══ Task input ══

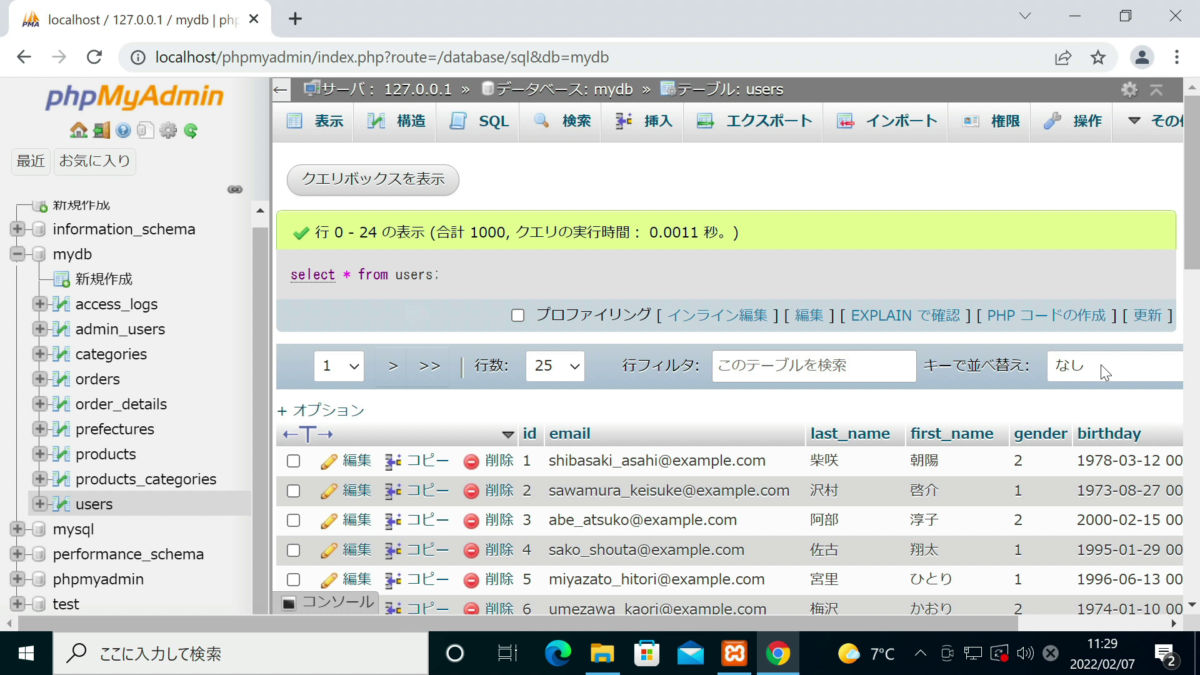Click the phpMyAdmin home icon in the sidebar

(x=78, y=131)
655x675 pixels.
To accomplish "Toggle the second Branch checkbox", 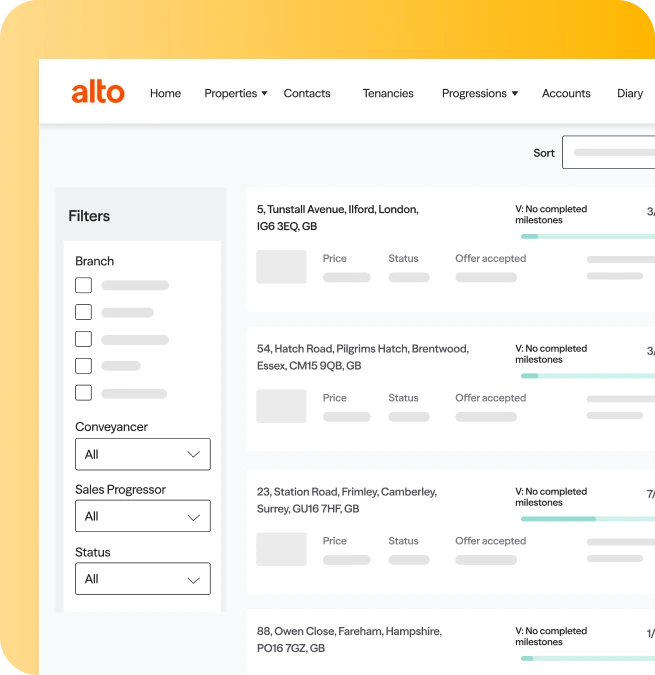I will pyautogui.click(x=84, y=312).
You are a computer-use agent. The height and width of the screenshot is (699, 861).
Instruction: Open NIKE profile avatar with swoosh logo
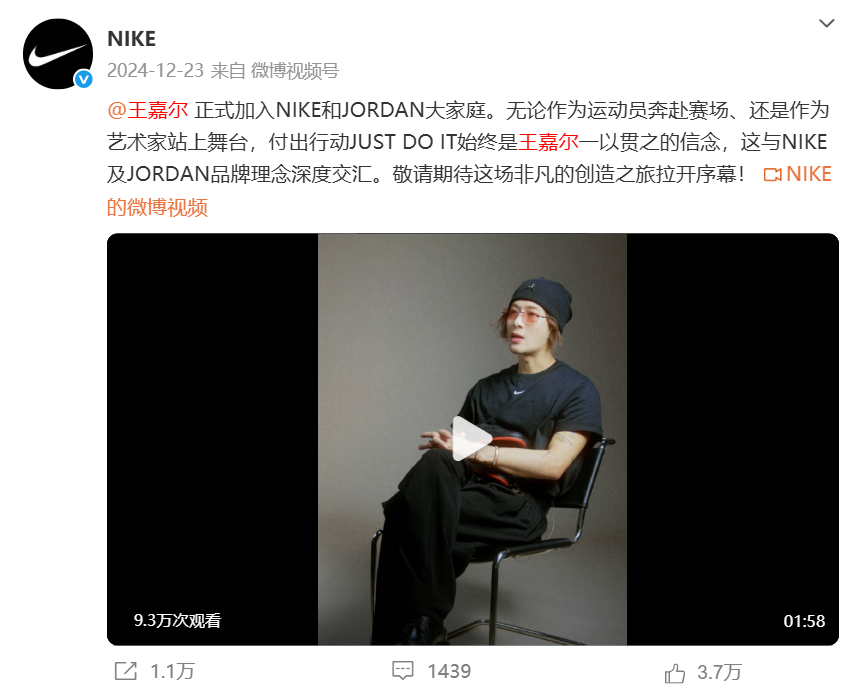pos(58,54)
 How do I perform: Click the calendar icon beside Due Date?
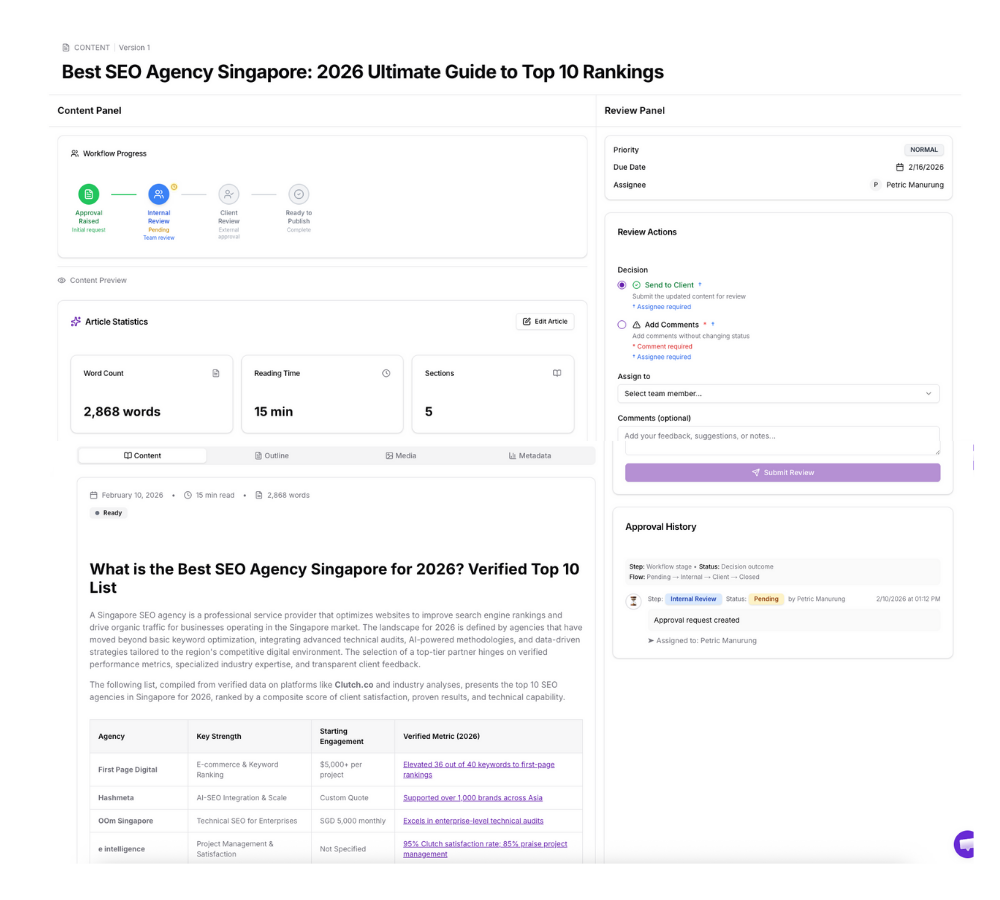click(900, 167)
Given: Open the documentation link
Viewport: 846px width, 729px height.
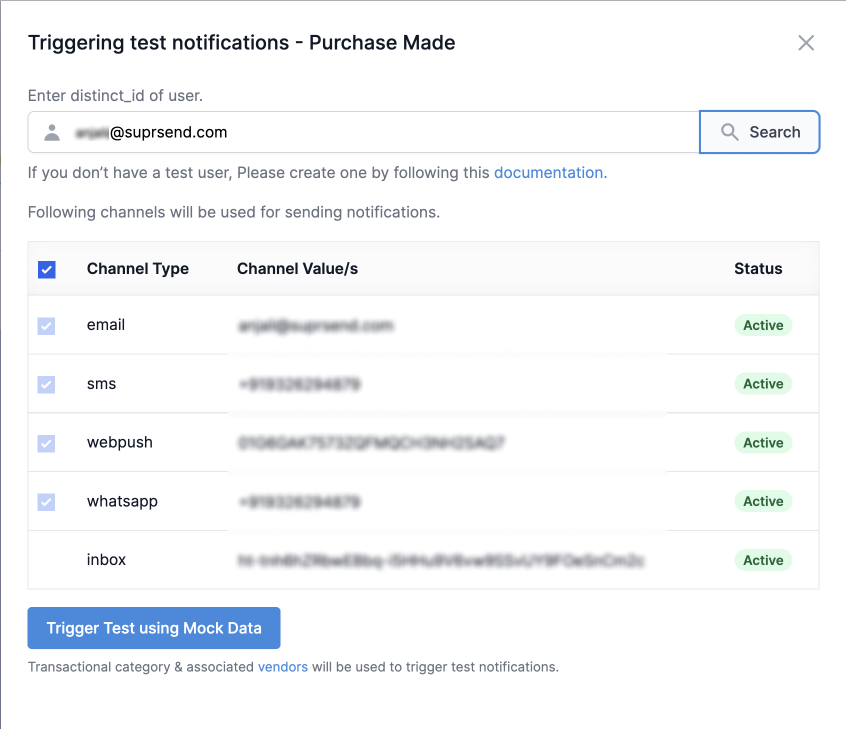Looking at the screenshot, I should pos(548,172).
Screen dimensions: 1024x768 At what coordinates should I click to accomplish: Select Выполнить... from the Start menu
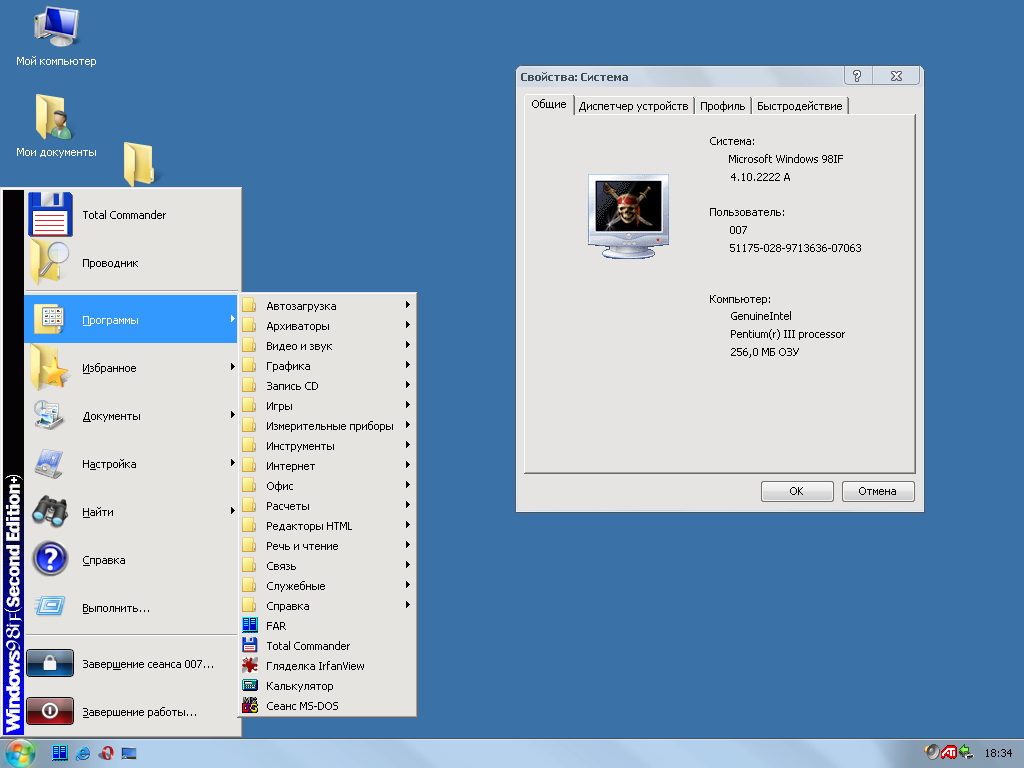point(116,608)
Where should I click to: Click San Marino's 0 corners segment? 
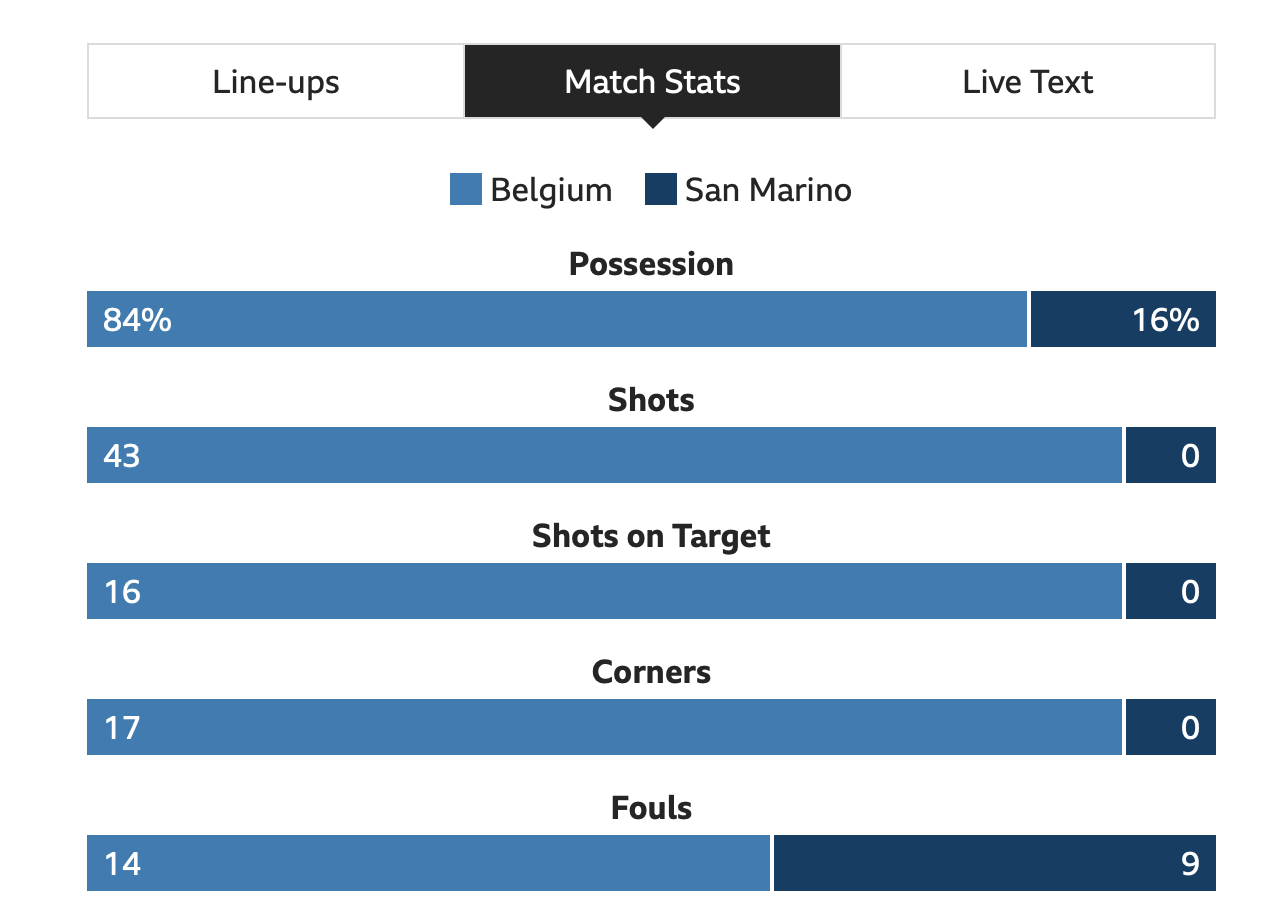pos(1171,727)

═══

Set down exactly the lines between the line containing "Where should I" and the end of the records above, both ends included; pictures stay out.

Where should I click to: Click San Marino's 0 corners segment? 
pos(1171,727)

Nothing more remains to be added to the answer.